• TASK DIRECTIONS:
Work through the listing below, copying each line that carries the word "computer".

• INPUT DATA:
·····
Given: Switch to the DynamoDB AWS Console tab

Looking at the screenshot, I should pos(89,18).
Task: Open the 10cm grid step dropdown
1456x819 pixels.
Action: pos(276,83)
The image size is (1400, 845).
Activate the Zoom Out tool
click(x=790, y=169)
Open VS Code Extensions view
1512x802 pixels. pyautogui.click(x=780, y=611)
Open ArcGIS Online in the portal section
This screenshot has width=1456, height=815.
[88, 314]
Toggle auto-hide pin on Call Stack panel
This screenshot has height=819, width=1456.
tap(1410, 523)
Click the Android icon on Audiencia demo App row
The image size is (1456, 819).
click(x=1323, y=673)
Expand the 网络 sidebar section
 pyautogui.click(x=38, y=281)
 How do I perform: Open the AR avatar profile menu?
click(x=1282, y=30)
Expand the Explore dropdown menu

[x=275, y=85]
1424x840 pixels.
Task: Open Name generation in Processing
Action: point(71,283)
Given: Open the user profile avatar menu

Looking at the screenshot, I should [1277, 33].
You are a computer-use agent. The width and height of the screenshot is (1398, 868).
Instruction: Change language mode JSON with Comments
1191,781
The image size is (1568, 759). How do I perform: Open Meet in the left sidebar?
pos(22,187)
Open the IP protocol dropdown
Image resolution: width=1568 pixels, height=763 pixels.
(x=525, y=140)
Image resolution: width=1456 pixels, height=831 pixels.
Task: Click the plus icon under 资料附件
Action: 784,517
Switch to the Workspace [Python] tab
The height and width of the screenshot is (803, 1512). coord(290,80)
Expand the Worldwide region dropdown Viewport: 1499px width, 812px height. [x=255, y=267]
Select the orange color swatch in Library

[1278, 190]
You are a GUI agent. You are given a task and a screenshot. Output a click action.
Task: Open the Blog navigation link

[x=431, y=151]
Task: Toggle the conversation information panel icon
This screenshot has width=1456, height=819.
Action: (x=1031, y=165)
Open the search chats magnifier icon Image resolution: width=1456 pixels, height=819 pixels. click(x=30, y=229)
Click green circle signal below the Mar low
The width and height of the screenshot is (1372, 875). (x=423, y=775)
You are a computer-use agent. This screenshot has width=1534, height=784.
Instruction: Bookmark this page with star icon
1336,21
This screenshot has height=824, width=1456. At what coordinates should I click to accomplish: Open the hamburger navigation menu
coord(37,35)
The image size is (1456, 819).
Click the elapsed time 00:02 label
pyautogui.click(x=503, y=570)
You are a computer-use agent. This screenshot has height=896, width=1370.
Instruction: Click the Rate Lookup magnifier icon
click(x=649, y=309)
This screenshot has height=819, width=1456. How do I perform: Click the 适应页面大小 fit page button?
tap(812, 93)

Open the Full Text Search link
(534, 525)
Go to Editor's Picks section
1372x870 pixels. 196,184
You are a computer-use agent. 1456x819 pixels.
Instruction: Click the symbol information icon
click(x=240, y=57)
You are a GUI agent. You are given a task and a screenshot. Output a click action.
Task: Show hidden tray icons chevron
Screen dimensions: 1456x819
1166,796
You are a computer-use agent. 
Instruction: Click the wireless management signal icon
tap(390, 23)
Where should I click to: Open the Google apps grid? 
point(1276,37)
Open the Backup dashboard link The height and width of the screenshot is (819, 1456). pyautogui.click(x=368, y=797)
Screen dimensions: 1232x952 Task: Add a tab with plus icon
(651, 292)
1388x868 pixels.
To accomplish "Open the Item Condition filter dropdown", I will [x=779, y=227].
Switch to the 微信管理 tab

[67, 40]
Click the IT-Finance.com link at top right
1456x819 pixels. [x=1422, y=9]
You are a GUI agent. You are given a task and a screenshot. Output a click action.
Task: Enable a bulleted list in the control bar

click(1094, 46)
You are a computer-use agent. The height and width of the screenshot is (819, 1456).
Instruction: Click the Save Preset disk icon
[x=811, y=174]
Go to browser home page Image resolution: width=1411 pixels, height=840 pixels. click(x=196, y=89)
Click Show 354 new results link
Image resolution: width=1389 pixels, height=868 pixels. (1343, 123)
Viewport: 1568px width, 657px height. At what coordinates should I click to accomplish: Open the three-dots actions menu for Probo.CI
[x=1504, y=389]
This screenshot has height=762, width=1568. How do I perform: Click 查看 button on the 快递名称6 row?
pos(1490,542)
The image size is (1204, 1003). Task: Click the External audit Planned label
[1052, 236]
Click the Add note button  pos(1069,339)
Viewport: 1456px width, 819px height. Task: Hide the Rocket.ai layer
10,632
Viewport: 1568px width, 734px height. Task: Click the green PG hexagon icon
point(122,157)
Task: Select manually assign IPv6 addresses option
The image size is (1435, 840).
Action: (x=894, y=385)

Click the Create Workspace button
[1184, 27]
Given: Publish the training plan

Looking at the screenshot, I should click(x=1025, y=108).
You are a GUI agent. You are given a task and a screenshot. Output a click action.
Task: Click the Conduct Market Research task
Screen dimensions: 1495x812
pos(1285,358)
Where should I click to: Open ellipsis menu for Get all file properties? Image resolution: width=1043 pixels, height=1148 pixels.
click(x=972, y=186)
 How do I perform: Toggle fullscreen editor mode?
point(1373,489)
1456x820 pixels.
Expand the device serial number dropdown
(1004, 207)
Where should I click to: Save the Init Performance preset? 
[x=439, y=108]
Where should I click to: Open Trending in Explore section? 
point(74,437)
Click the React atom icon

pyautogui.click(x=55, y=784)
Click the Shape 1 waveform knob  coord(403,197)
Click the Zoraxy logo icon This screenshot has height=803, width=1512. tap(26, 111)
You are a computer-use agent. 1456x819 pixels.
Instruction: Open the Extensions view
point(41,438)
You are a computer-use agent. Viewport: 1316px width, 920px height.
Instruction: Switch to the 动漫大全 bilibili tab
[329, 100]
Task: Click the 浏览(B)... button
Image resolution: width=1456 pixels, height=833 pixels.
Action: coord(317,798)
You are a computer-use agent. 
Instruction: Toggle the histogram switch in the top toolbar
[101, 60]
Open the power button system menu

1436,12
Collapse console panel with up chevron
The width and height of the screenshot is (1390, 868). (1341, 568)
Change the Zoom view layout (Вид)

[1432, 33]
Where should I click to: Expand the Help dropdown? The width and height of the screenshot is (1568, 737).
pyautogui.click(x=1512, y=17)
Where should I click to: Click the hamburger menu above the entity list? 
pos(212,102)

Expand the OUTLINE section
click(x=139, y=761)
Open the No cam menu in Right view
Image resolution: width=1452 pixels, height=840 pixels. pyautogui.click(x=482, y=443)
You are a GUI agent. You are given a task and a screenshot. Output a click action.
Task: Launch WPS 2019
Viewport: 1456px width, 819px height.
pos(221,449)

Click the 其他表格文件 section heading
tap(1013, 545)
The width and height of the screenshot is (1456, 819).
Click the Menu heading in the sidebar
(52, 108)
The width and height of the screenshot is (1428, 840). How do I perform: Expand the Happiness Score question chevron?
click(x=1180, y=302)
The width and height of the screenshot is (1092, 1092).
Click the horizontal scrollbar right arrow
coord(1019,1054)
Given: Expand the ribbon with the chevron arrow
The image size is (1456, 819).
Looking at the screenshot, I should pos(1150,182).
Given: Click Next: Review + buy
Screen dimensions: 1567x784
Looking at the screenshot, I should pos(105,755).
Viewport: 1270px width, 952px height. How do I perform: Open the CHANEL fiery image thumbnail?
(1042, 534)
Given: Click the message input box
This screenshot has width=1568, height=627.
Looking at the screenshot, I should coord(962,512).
·····
• FINISHED TASK:
You are a computer-use agent. The width and height of the screenshot is (1398, 868).
You are a computer-use agent. This screenshot has width=1534, height=784.
You are a computer-use agent. This screenshot has height=896, width=1370.
You are a computer-use agent. 1456x819 pixels.
You are a computer-use agent. 
You are a computer-use agent. The height and width of the screenshot is (819, 1456).
You are a computer-use agent. 1456x819 pixels.
You are a computer-use agent. Viewport: 1316px width, 920px height.
You are a computer-use agent. 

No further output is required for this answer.